* **Exercício 1**:
Com base no texto sobre a política partidária brasileira, responda de forma breve:
(a) O que os líderes mais conservadores do então partido governista preferiram fazer para barrar Paulo Maluf?
(b) Há quantos anos, segundo o texto, Sarney está no governo?
(c) Por qual partido Collor de Mello se lançou?
* **Exercício 2**: Retome o texto sobre a política partidária brasileira e prossiga a redação a partir da última frase apresentada.

* **Texto fornecido**:
════

Tanto a antiga ARENA quanto o antigo MDB eram sacos de gatos que pareciam destinados a se desintegrar tão logo fosse permitida a formação de novos partidos, e de fato isso começou a acontecer quando do fim do bipartidarismo. Mas foi também nessa ocasião que se manifestou pela primeira vez a já citada força que se oculta por detrás da aparente fraqueza partidos. Refiro-me ao veto à candidatura do deputado Paulo Maluf à presidência, que surtiu como consequência o rearranjo completo do quadro partidário pós-abertura. Paulo Maluf foi um arrivista que ousou articular seu caminho à presidência sem obedecer aos protocolos estabelecidos pela política de então, e por este motivo teve contra si os líderes mais conservadores do então partido governista, que preferiram liquidar seu próprio partido e passar à oposição a fim de barrar Maluf.

Em seu lugar assumiu Sarney, um político que sempre contou com vasto respaldo entre os extratos mais tradicionais da política brasileira, tanto que está no governo há 50 anos. Não teve problemas para manter-se no cargo. Mas aquela espécie de poder moderador capaz de descartar presidentes anticonvencionais não demorou a entrar novamente em ação: a vítima seguinte seria o jovem Collor de Mello. Tal como Maluf, Collor era inexperiente e audacioso, um arrivista que pretendeu assumir o poder sem articulações com as principais lideranças da política. Pouco se importava com partidos, haja visto que lançou-se pelo nanico e já extinto PRN. Acabou sofrendo impeachment.

════

* **Extrato do material**:
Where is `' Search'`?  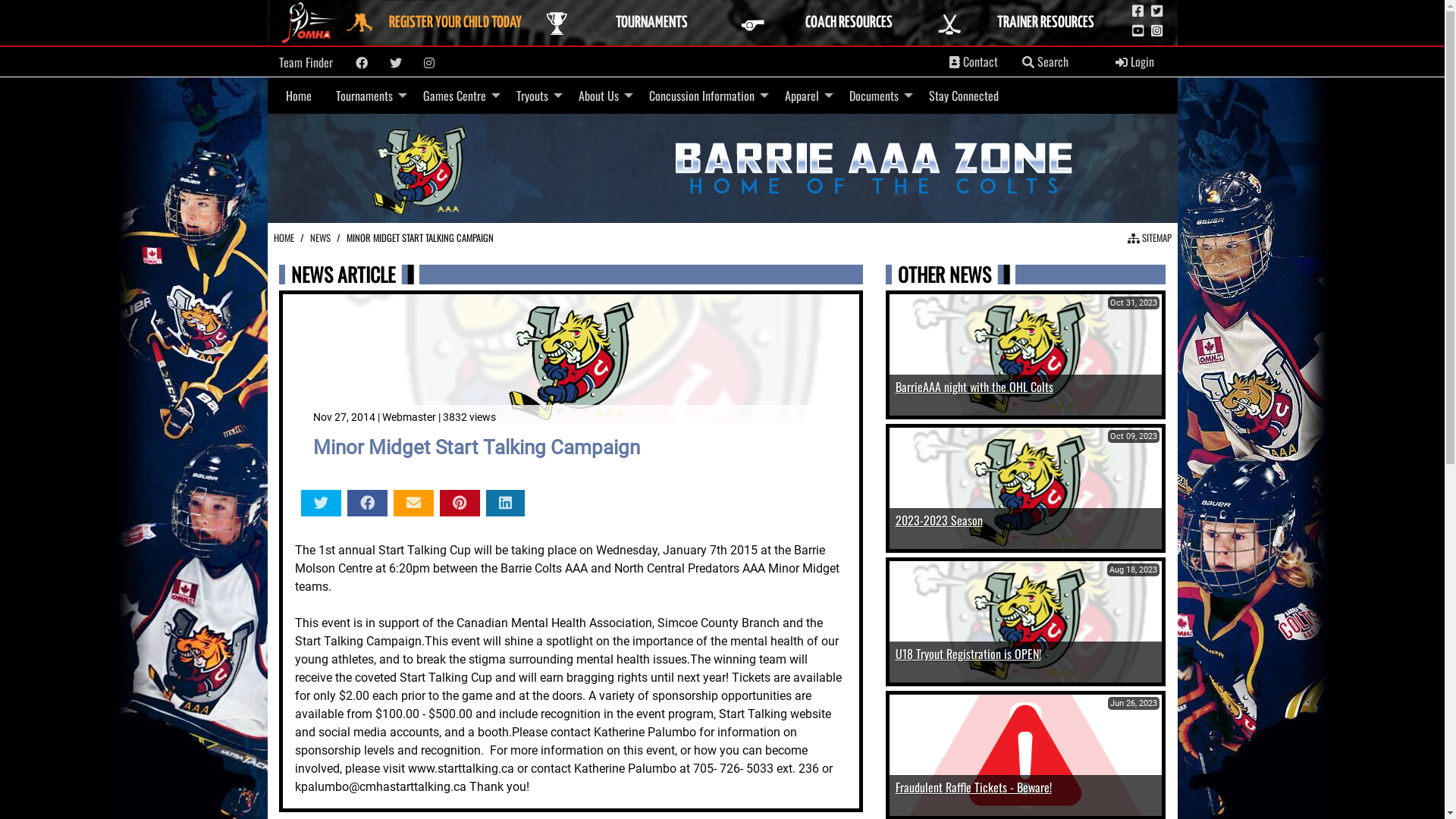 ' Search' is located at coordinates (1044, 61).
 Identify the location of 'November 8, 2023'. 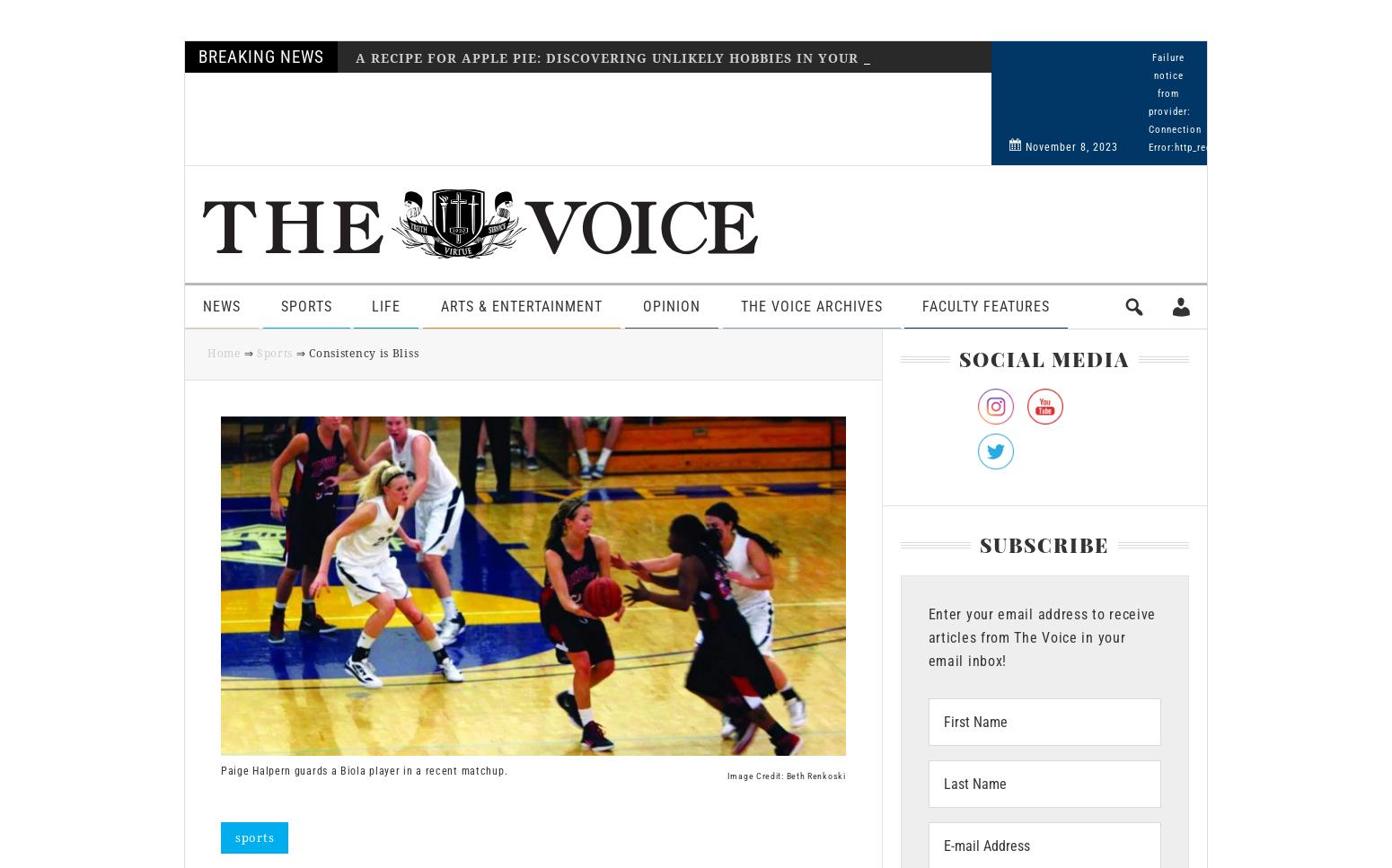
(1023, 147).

════

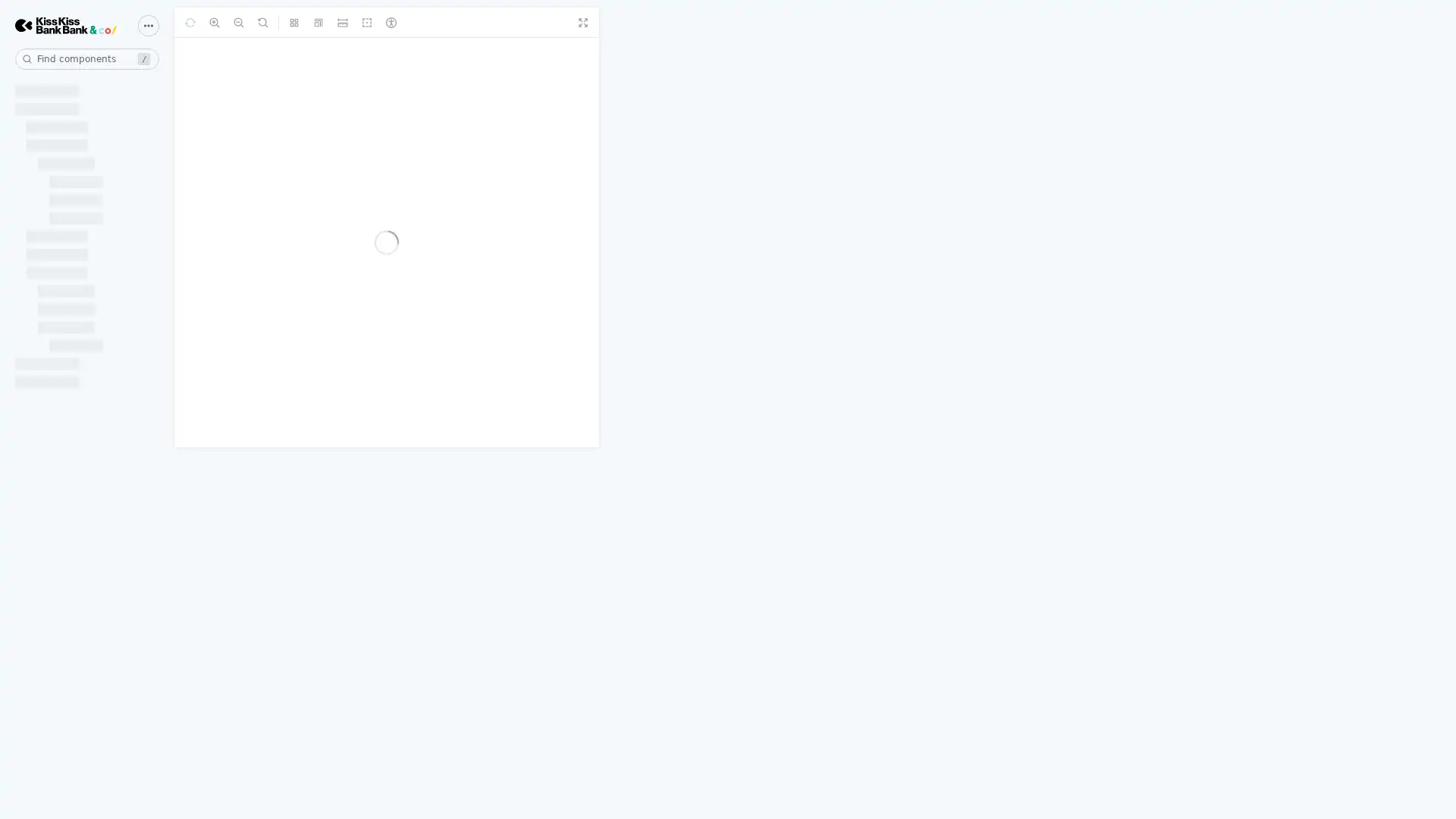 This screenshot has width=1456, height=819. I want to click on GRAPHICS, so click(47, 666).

════

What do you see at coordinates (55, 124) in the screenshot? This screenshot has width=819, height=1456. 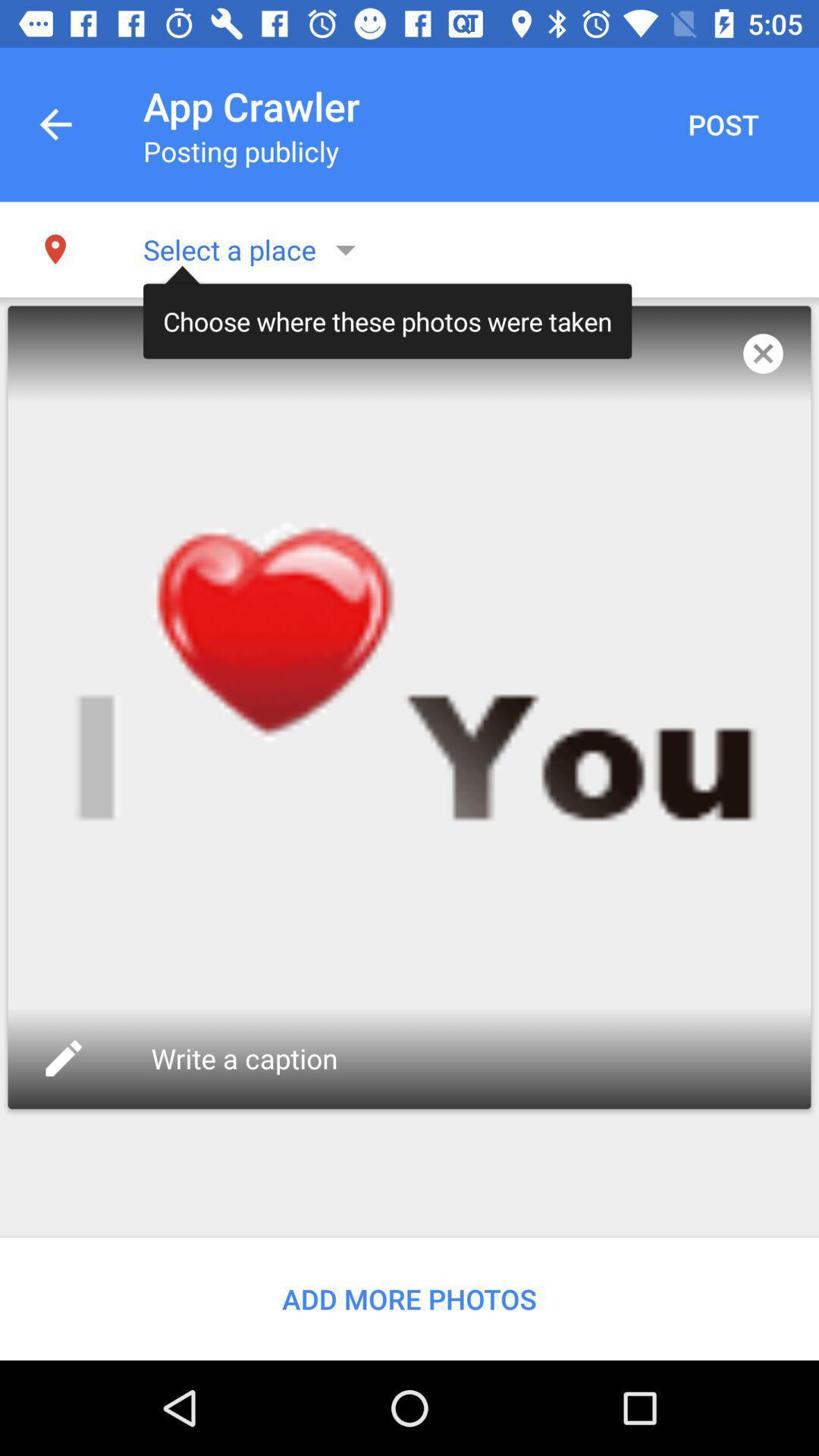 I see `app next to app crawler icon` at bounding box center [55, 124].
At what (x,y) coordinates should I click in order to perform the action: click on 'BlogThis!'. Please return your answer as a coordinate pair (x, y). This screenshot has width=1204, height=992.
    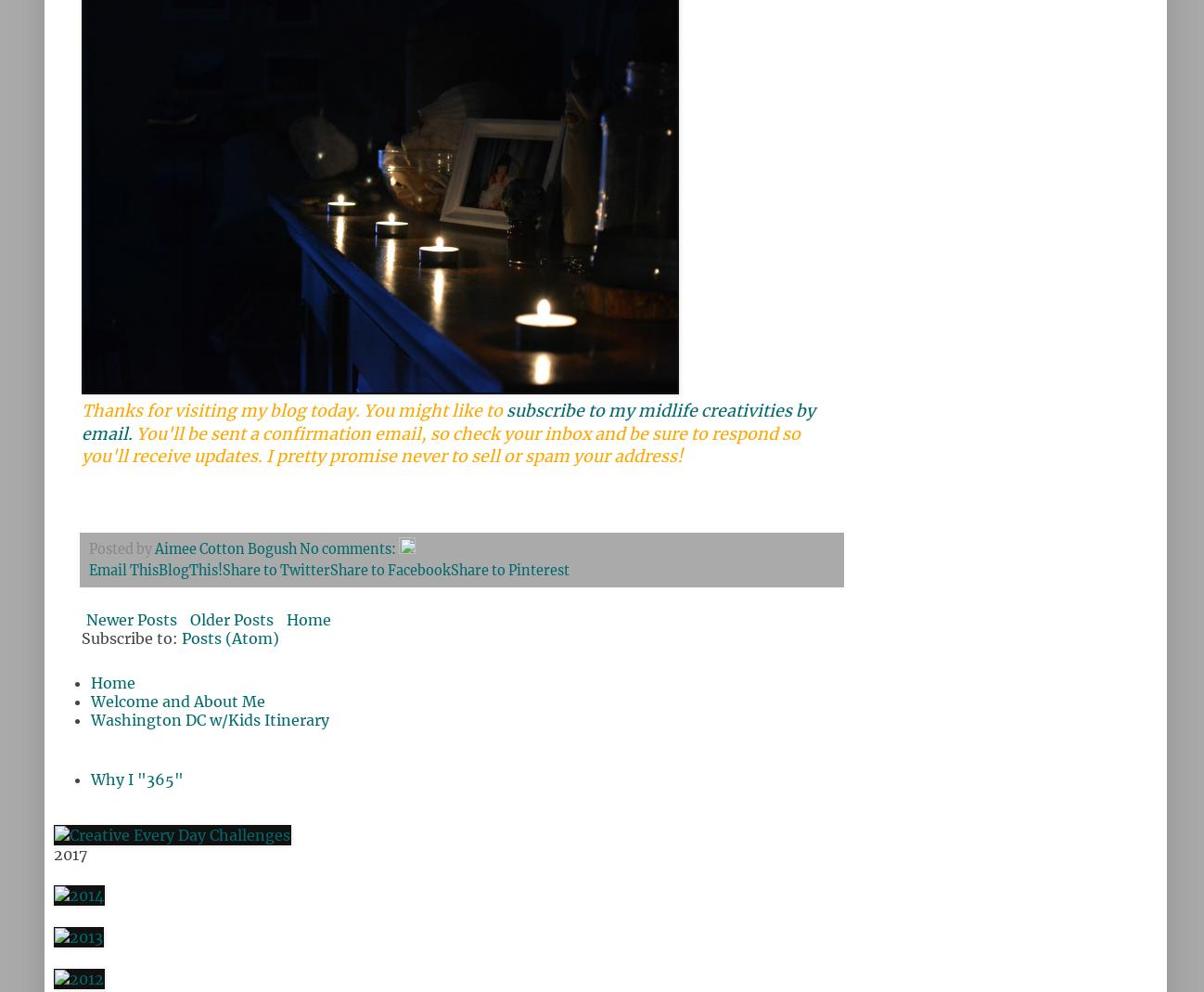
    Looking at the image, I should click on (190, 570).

════

* **Resposta final 1**:
(a) Preferiram liquidar seu próprio partido e passar à oposição.
(b) Há 50 anos.
(c) Pelo nanico e já extinto PRN.

* **Resposta final 2**:
Os sucessores de Collor foram políticos experientes de muita competência em articulações capazes de garantir-lhes uma boa base de sustentação. O país pareceu haver entrado em uma nova fase de maturidade institucional, onde traumas como o impedimento de um presidente seriam coisa do passado. Ao mesmo tempo, os partidos pareciam também estar ficando mais sólidos: desde então o país tem estado sob o domínio da dupla PT e PSDB, onde destaca-se o PT, o primeiro partido brasileiro surgido a partir de uma semente, ao invés da desagregação de um sistema partidário anterior, como foi o caso de todos os demais partidos e inclusive do PSDB. Desta forma o PT distinguiu-se desde sua origem por sólida disciplina entre seus militantes e aparente coerência entre ideias e ação, algo que no quadro nacional confuso de partidos fracos e sem identidade própria constitui uma enorme vantagem. Teríamos, então, finalmente partidos fortes e uma política sem surpresas?

Mas o fenômeno repetiu-se com Dilma Rousseff. Em termos de ideias e história pessoal, ela nada tem a ver com Maluf ou Collor, mas compartilha com aqueles dois sua condição de outsider, de peça que não se encaixa no tabuleiro político e quer governar sozinha. Mais uma vez os anticorpos do sistema mobilizam-se para expelir o corpo estranho. Ao contrário de seus antecessores, porém, ela conta com o respaldo de um partido forte, o que torna incerto o desfecho do caso. Prevalecerá o partido, submetendo as antigas lideranças dispersas no espectro político? Ou o país permanecerá sob a égide deste poder moderador sem rosto, sempre a postos para enquadrar presidentes anticonvencionais, sejam de esquerda ou de direita?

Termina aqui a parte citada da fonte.